> [OBJECTIVE]: Express the lines from the one containing "This screenshot has height=424, width=424." through the end of the lines as a two-column CSV with the headers text and answer. Give one row for each text and its answer, with each field in quotation marks, line breaks turned into spaces, and the pictures left out.

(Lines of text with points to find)

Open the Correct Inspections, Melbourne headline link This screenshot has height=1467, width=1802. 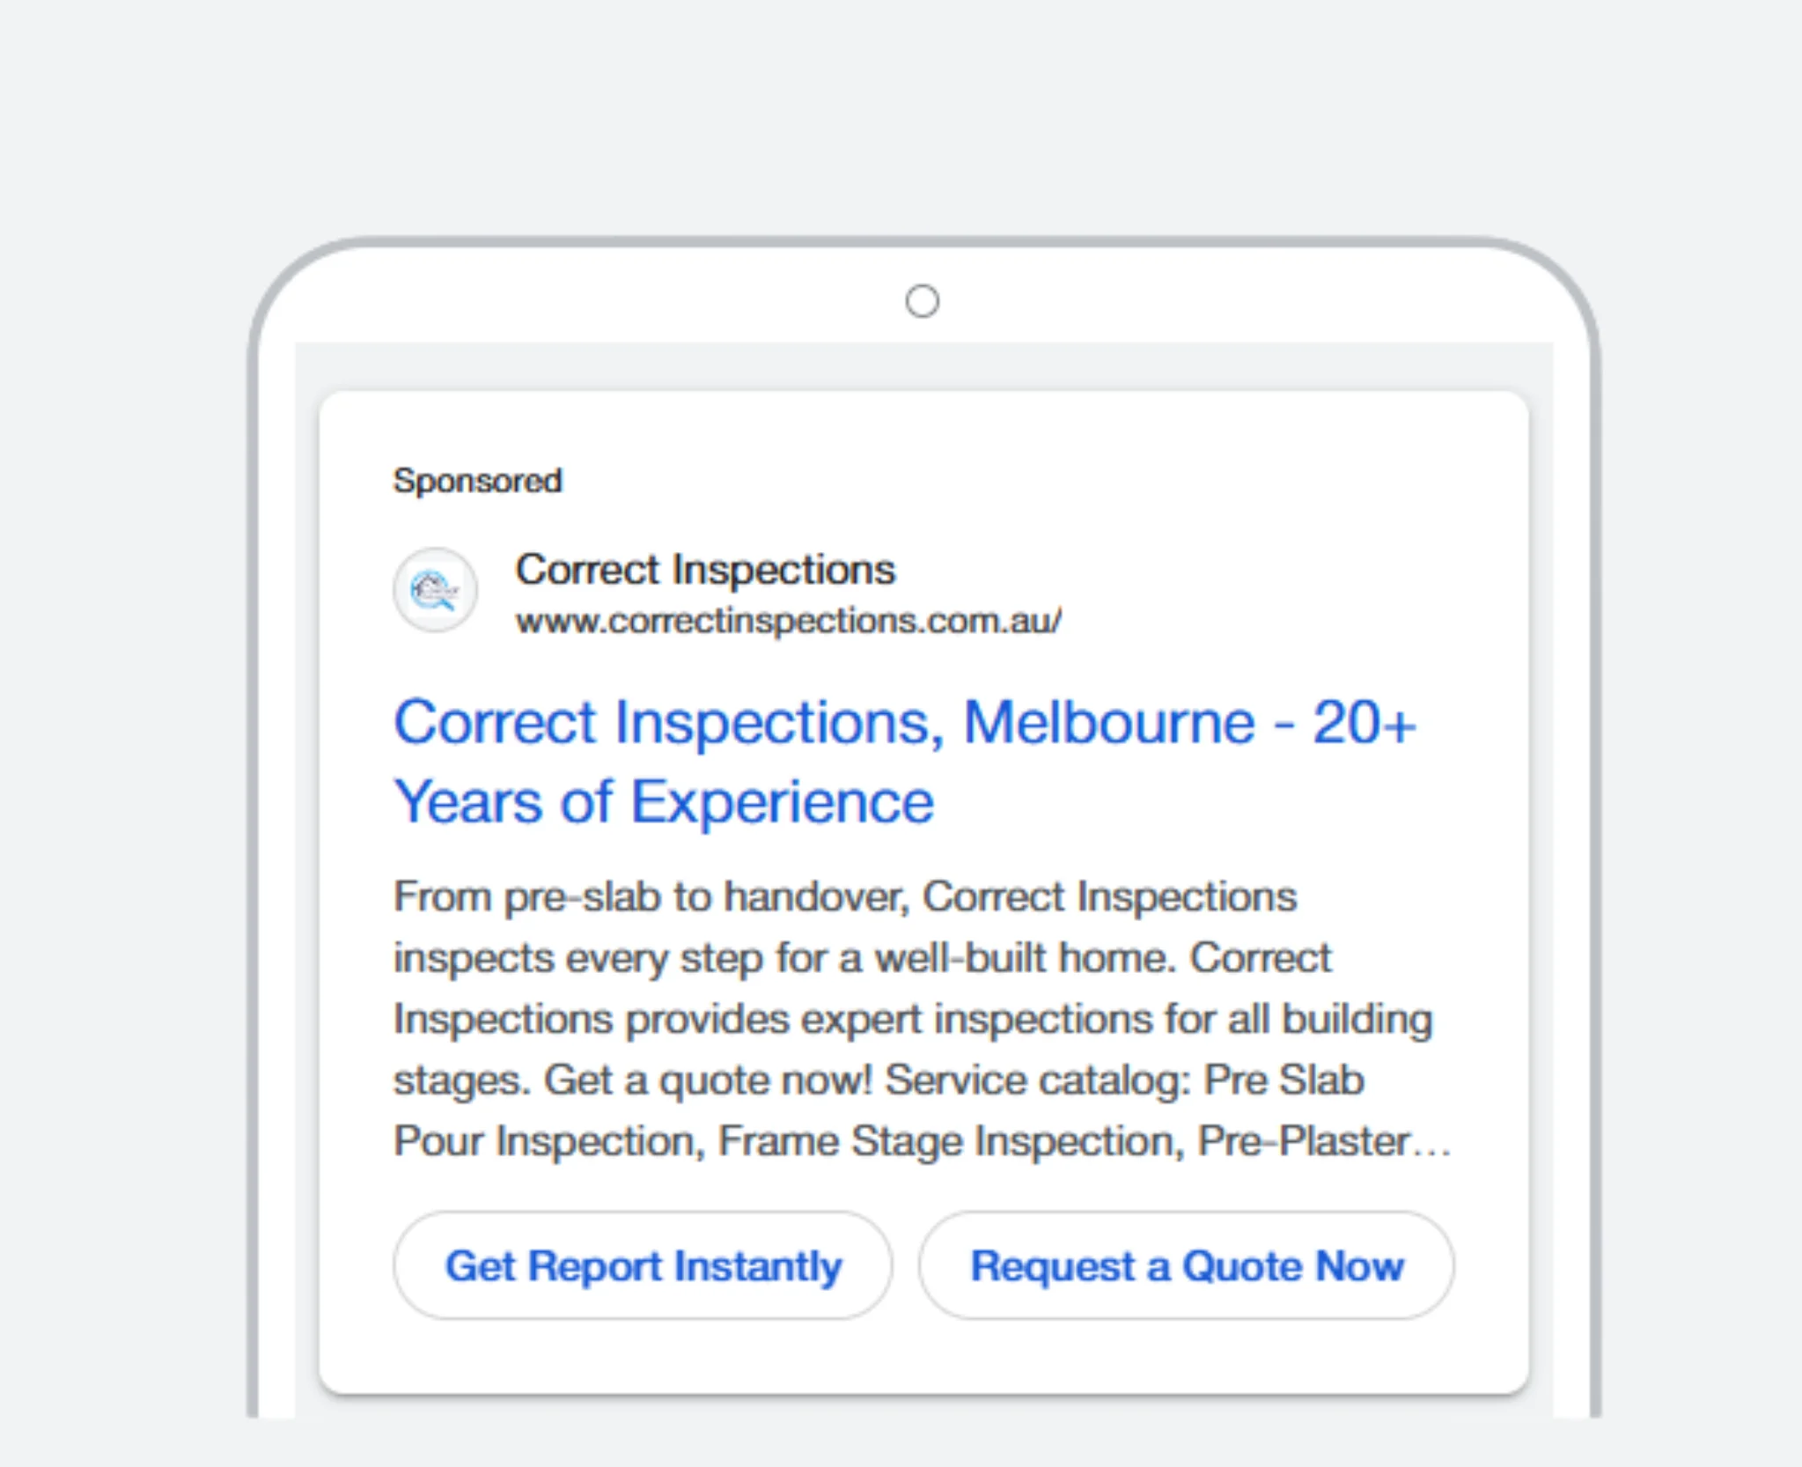[x=904, y=723]
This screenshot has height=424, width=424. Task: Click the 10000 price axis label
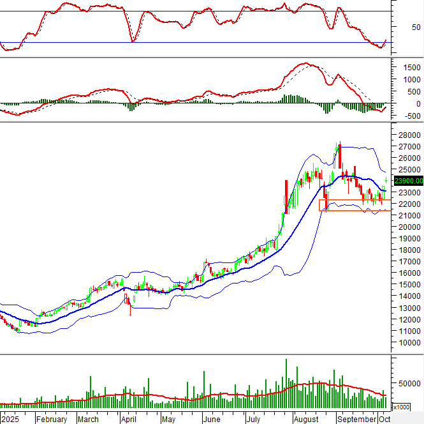point(408,342)
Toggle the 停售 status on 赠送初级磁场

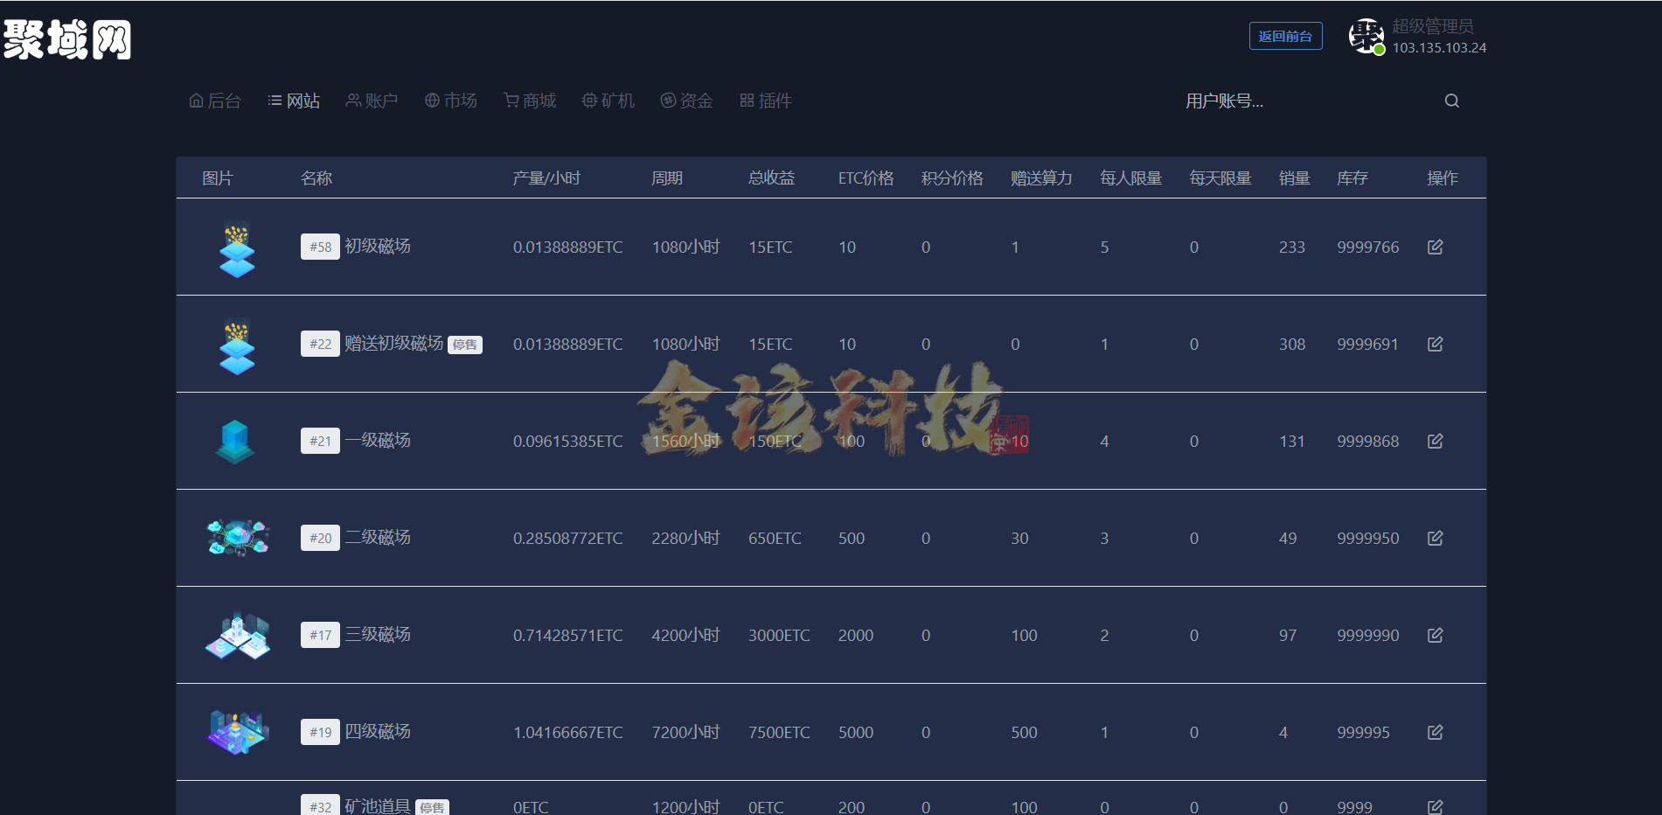pos(466,344)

> [CORRECT RESPONSE]:
text,answer
"This screenshot has height=424, width=424. Task: Click the 10000 price axis label","point(408,342)"
"Toggle the 停售 status on 赠送初级磁场","pos(466,344)"